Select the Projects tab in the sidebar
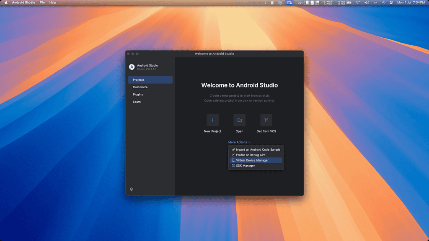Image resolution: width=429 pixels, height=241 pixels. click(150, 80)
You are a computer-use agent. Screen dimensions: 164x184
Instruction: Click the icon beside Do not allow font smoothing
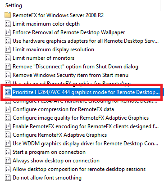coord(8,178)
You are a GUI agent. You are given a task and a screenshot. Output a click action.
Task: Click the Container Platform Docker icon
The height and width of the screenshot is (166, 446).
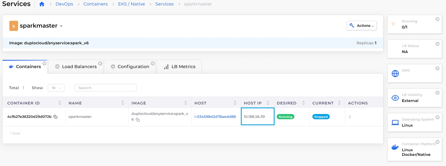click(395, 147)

-=-=-=-=-

■ **PROBLEM REQUIREMENTS**
Pictures are not part of the copy; transcribe the rest of the data verbatim.

■ **EXERCISE RESULT**
Select the Projects tab in the sidebar
Image resolution: width=429 pixels, height=241 pixels. click(150, 80)
You are a computer-use agent. Screen dimensions: 164x184
Instruction: Click the icon beside Do not allow font smoothing
coord(8,178)
You are a GUI agent. You are given a task and a screenshot. Output a click action.
Task: Click the Container Platform Docker icon
The height and width of the screenshot is (166, 446).
click(395, 147)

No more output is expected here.